§ READING PASSAGE
==*==

I have Polycystic Ovary Syndrome (PCOS). And as someone with PCOS, I also live with depression and anxiety.
I always thought my depression and anxiety were mostly a factor of my past experiences. But as time went on, I started to experience weight gain in a short period of time, sporadic eating habits, and occasional panic attacks. My weight also fluctuated without any reasoning, and my menstrual cycle (I apologize if this is TMI) wasn’t actively doing its course for over a year. This felt peculiar, so I went to a doctor to test for PCOS. The results came back positive.
After being diagnosed, my doctor prescribed Metformin for me, which is a diabetic medication usually known to treat PCOS. After taking this medication for about a week, I’ve experienced more weight gain, social anxiety, and a tremendous lack of energy, so I decided to stop taking it. I was extremely embarrassed about this because of how I constantly felt about my body image. Soon, I started to isolate myself from my friends, worked extra hours at my college job, and attended college part-time. I told a few close friends of mine about this syndrome, but I felt more embarrassed and fell into a deeper depression.

==*==

§ QUESTIONS
1. In the personal account of living with PCOS, what medication did the doctor prescribe after the diagnosis?
2. Carry the personal account of living with PCOS forward from its final sentence, keeping its first-person voice.

§ GIVEN MATERIAL
==*==

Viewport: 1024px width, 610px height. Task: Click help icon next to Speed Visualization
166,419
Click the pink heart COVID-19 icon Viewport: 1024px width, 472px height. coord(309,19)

==*==

§ RESPONSES PER TASK
1. Metformin, a diabetic medication usually known to treat PCOS.

2.
After isolating myself for a fair amount of time, a close friend of mine decided to introduce me to long distance running. She invited me to train with her for the first time on a Thanksgiving morning, and I was out of breath within the first few minutes. A few weeks later, I ran my first 5k. Then, a month after, I ran my first 15k, then eight months later, I ran my first ever half-marathon. It was from that point on that I found how exhilarating running was. I had fewer panic episodes; my depression wasn’t taking over my life as much, and I was simply a lot more confident. Although I stopped running for over a year now, I’ve tried a lot of different activities. I’ve also taken boxing classes for a few months, hiked at a lot of different places around the Bay Area, and I’m starting a climbing/bouldering class soon. I also hoop dance in my free time almost every day after work!
Although I’m still experiencing depression and anxiety due to my PCOS, I’m still trying my hardest to stay active just so I can balance this out. Because PCOS is a very common disorder among women of childbearing age, its treatment is complex. Once I started bringing awareness about PCOS, more people have reached out to me and thanked me for even talking about it. Although I’m still trying to figure out a balance between my PCOS and my mental health, I do know now that I can finally share my story and feel proud about my journey.